>> start Material provided

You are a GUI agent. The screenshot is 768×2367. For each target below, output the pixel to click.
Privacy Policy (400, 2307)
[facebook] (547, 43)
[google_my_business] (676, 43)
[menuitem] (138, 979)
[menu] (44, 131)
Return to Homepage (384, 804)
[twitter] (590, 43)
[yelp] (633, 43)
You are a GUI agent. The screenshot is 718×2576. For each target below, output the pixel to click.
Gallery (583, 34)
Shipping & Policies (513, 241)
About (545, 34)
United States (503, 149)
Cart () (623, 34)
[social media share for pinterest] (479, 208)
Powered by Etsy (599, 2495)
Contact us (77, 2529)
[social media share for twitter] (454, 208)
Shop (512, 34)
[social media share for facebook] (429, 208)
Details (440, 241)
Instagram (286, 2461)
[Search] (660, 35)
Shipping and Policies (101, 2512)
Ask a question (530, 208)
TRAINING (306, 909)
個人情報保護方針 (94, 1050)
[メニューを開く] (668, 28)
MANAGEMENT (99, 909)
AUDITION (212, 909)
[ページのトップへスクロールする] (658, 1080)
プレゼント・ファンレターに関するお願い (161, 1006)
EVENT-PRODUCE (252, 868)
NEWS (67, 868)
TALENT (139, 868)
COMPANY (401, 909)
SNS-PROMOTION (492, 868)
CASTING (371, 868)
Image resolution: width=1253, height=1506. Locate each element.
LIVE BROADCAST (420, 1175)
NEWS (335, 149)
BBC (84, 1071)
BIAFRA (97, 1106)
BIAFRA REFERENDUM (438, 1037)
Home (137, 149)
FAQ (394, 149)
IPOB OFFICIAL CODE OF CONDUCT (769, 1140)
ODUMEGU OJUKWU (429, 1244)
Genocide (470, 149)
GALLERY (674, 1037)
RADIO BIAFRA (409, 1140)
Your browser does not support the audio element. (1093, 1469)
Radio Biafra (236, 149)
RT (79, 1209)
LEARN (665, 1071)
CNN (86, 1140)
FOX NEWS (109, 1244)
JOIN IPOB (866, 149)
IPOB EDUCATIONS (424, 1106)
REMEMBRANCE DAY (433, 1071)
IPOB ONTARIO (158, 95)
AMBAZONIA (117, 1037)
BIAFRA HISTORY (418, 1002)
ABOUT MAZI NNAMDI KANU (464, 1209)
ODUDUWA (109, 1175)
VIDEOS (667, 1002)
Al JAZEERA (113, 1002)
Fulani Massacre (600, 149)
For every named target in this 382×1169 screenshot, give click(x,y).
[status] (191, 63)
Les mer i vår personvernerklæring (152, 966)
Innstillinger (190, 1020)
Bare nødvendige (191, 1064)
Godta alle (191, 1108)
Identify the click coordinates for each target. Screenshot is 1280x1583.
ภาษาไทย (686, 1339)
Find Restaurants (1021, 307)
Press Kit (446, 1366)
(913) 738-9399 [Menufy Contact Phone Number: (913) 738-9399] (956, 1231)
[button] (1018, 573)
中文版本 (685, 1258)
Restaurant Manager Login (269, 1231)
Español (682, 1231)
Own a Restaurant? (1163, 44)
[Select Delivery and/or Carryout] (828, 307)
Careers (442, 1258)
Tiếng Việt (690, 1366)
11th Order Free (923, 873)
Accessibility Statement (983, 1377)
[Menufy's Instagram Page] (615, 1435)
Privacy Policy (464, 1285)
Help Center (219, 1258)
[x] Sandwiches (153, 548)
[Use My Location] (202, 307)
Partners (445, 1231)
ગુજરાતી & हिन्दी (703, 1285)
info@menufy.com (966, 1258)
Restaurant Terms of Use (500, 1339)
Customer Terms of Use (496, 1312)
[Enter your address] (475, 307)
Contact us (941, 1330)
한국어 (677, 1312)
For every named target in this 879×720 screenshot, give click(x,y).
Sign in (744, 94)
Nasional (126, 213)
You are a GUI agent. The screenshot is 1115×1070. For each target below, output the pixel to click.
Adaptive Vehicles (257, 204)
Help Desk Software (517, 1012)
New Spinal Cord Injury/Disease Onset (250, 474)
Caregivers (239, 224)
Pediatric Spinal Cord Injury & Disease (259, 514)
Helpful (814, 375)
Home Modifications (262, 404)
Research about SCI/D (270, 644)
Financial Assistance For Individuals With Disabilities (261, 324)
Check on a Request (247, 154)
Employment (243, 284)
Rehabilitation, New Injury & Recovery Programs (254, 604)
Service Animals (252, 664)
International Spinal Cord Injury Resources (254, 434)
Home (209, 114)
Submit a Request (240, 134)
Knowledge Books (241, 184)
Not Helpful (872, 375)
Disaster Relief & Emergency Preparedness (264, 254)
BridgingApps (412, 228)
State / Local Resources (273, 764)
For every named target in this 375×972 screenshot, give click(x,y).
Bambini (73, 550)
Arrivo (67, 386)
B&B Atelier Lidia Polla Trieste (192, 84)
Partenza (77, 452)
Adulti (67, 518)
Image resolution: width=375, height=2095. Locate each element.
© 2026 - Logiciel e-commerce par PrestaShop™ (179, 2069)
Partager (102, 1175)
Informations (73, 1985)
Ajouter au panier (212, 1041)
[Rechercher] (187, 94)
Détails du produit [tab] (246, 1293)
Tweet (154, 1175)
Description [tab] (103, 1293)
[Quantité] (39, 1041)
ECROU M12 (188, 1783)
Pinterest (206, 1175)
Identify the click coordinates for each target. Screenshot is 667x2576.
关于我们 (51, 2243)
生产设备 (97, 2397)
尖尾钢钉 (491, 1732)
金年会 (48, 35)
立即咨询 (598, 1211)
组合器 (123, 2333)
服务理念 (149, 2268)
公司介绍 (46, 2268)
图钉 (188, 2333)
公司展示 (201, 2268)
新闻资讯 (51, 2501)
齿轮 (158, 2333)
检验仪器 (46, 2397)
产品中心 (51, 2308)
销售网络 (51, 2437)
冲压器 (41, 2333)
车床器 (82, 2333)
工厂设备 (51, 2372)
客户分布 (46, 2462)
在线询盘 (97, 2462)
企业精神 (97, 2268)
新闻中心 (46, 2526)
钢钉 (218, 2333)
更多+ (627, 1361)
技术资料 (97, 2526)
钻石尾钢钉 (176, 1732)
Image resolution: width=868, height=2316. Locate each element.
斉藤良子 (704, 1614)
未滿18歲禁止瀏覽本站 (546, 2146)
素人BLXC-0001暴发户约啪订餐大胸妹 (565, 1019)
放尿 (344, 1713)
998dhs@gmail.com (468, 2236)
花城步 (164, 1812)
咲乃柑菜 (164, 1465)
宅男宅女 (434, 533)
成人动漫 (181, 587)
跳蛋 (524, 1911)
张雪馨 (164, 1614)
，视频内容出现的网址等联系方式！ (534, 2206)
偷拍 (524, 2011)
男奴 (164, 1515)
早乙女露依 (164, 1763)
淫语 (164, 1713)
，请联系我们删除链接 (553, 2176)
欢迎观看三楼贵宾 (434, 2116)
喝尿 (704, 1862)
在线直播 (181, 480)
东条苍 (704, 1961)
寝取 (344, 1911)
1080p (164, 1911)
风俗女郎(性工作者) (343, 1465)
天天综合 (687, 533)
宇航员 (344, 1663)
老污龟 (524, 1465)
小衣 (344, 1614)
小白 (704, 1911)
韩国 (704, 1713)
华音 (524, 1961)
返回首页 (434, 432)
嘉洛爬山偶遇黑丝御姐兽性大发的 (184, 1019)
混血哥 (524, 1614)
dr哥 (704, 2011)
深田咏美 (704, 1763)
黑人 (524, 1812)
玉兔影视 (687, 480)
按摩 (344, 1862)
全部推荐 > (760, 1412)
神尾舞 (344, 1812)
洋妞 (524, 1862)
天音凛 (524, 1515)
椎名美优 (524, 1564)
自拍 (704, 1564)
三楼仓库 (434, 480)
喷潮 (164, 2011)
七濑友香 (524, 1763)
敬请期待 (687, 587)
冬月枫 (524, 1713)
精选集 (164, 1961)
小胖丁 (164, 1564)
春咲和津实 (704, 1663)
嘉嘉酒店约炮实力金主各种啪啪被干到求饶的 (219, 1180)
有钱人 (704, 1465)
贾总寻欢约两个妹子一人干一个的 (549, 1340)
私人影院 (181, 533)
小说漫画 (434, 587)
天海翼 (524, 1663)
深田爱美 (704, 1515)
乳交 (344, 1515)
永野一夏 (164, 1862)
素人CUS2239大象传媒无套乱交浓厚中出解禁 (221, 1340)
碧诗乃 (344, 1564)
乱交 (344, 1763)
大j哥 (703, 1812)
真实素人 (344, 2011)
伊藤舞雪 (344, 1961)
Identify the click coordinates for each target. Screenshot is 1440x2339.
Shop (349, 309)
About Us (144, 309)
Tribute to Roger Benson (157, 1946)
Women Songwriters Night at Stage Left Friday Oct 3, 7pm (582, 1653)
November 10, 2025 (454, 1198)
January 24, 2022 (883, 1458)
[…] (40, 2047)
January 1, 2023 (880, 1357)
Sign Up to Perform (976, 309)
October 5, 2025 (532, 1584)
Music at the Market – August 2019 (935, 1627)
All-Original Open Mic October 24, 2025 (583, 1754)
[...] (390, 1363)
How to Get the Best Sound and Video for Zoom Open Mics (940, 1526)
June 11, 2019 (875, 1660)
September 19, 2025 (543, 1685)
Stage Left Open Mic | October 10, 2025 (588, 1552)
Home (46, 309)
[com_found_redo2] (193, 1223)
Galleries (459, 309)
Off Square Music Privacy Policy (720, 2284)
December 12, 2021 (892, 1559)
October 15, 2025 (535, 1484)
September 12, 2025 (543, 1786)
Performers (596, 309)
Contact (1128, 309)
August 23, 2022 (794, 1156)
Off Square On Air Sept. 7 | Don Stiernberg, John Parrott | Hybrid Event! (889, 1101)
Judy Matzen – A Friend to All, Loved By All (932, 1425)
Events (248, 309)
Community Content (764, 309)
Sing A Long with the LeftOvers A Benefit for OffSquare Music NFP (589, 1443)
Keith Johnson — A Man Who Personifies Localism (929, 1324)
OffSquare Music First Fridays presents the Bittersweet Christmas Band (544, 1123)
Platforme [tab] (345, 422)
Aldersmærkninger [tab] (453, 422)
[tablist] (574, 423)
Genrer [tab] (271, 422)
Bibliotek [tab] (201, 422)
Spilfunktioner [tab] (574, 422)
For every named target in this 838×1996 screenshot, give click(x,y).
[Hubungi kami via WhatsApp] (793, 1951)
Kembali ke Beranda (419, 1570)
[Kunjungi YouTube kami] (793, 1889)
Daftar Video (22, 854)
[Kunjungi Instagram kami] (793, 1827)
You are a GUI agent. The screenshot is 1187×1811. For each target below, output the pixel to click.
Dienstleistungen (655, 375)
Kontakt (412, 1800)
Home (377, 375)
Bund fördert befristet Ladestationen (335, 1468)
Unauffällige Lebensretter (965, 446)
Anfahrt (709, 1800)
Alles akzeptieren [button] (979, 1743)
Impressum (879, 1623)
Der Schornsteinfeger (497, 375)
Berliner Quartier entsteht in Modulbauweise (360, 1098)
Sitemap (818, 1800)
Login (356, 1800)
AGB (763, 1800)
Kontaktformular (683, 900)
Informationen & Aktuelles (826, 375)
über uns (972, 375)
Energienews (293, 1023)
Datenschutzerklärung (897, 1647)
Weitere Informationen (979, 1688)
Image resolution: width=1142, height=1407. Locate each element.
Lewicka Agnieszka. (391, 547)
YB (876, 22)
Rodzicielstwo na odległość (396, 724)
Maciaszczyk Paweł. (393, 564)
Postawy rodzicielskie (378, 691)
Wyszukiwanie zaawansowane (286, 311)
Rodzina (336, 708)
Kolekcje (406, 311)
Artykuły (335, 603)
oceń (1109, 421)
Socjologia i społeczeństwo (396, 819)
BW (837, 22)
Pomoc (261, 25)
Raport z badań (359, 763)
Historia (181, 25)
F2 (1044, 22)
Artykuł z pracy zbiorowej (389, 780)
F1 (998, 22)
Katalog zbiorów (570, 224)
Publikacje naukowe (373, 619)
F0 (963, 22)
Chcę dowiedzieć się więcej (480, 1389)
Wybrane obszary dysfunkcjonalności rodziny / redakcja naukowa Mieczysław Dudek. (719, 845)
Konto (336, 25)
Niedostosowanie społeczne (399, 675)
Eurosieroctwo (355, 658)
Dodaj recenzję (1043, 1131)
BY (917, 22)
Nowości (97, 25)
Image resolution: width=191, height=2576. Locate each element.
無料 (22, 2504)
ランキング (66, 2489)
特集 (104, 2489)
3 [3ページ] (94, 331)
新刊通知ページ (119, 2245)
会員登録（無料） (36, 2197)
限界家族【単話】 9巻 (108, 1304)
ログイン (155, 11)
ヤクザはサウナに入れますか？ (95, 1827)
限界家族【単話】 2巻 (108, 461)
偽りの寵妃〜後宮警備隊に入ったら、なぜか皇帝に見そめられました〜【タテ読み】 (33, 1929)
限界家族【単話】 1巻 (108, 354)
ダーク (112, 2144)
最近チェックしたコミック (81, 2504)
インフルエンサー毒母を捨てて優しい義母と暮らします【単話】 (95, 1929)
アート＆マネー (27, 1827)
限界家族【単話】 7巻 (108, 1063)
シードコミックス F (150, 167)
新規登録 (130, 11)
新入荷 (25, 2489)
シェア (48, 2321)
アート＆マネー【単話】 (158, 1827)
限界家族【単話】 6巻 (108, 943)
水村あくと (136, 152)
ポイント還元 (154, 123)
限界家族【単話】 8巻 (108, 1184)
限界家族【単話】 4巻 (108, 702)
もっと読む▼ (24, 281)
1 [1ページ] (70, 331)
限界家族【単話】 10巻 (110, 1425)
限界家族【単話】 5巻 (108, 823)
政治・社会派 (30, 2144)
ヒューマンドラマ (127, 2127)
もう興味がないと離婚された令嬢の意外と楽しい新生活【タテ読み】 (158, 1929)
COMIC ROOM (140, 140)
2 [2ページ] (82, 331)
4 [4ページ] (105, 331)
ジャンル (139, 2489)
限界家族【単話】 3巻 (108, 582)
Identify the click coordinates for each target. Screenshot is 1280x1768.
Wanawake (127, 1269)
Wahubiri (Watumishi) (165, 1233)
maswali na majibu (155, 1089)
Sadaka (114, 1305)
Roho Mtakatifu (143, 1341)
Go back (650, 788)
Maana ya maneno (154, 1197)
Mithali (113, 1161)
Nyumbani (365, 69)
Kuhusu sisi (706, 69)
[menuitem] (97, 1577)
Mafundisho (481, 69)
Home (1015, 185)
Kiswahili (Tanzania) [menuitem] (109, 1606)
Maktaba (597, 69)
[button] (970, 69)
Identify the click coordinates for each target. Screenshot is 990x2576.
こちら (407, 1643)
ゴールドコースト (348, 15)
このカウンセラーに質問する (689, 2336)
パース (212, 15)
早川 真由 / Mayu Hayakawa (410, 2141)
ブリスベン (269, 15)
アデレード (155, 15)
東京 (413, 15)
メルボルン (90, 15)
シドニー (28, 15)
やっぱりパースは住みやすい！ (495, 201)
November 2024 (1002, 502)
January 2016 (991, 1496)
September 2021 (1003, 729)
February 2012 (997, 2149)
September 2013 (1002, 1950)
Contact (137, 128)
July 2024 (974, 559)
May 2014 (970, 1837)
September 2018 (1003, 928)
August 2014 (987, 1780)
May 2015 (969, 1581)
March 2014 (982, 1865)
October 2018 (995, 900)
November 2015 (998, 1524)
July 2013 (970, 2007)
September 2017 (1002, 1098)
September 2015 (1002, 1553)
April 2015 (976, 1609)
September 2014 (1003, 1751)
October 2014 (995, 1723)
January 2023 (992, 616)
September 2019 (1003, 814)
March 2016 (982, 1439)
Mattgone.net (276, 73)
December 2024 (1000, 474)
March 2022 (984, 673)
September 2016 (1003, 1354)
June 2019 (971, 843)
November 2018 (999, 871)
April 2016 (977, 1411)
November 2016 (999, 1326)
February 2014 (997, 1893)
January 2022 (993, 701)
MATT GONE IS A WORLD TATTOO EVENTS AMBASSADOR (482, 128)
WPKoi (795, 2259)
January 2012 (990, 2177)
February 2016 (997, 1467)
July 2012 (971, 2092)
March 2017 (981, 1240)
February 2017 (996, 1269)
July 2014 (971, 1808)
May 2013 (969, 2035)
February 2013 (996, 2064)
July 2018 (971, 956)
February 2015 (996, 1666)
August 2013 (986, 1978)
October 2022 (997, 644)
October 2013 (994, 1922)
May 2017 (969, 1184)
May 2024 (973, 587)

>> end Material provided

Problem requirements -> Reproduce the items line for line, from the very first line through the line with "ODUDUWA (109, 1175)", including that line.

Response for this exercise ->
You are a GUI agent. The screenshot is 768×2367. For each target below, output the pixel to click.
Privacy Policy (400, 2307)
[facebook] (547, 43)
[google_my_business] (676, 43)
[menuitem] (138, 979)
[menu] (44, 131)
Return to Homepage (384, 804)
[twitter] (590, 43)
[yelp] (633, 43)
You are a GUI agent. The screenshot is 718×2576. For each target below, output the pixel to click.
Gallery (583, 34)
Shipping & Policies (513, 241)
About (545, 34)
United States (503, 149)
Cart () (623, 34)
[social media share for pinterest] (479, 208)
Powered by Etsy (599, 2495)
Contact us (77, 2529)
[social media share for twitter] (454, 208)
Shop (512, 34)
[social media share for facebook] (429, 208)
Details (440, 241)
Instagram (286, 2461)
[Search] (660, 35)
Shipping and Policies (101, 2512)
Ask a question (530, 208)
TRAINING (306, 909)
個人情報保護方針 (94, 1050)
[メニューを開く] (668, 28)
MANAGEMENT (99, 909)
AUDITION (212, 909)
[ページのトップへスクロールする] (658, 1080)
プレゼント・ファンレターに関するお願い (161, 1006)
EVENT-PRODUCE (252, 868)
NEWS (67, 868)
TALENT (139, 868)
COMPANY (401, 909)
SNS-PROMOTION (492, 868)
CASTING (371, 868)
Image resolution: width=1253, height=1506. Locate each element.
LIVE BROADCAST (420, 1175)
NEWS (335, 149)
BBC (84, 1071)
BIAFRA (97, 1106)
BIAFRA REFERENDUM (438, 1037)
Home (137, 149)
FAQ (394, 149)
IPOB OFFICIAL CODE OF CONDUCT (769, 1140)
ODUMEGU OJUKWU (429, 1244)
Genocide (470, 149)
GALLERY (674, 1037)
RADIO BIAFRA (409, 1140)
Your browser does not support the audio element. (1093, 1469)
Radio Biafra (236, 149)
RT (79, 1209)
LEARN (665, 1071)
CNN (86, 1140)
FOX NEWS (109, 1244)
JOIN IPOB (866, 149)
IPOB EDUCATIONS (424, 1106)
REMEMBRANCE DAY (433, 1071)
IPOB ONTARIO (158, 95)
AMBAZONIA (117, 1037)
BIAFRA HISTORY (418, 1002)
ABOUT MAZI NNAMDI KANU (464, 1209)
ODUDUWA (109, 1175)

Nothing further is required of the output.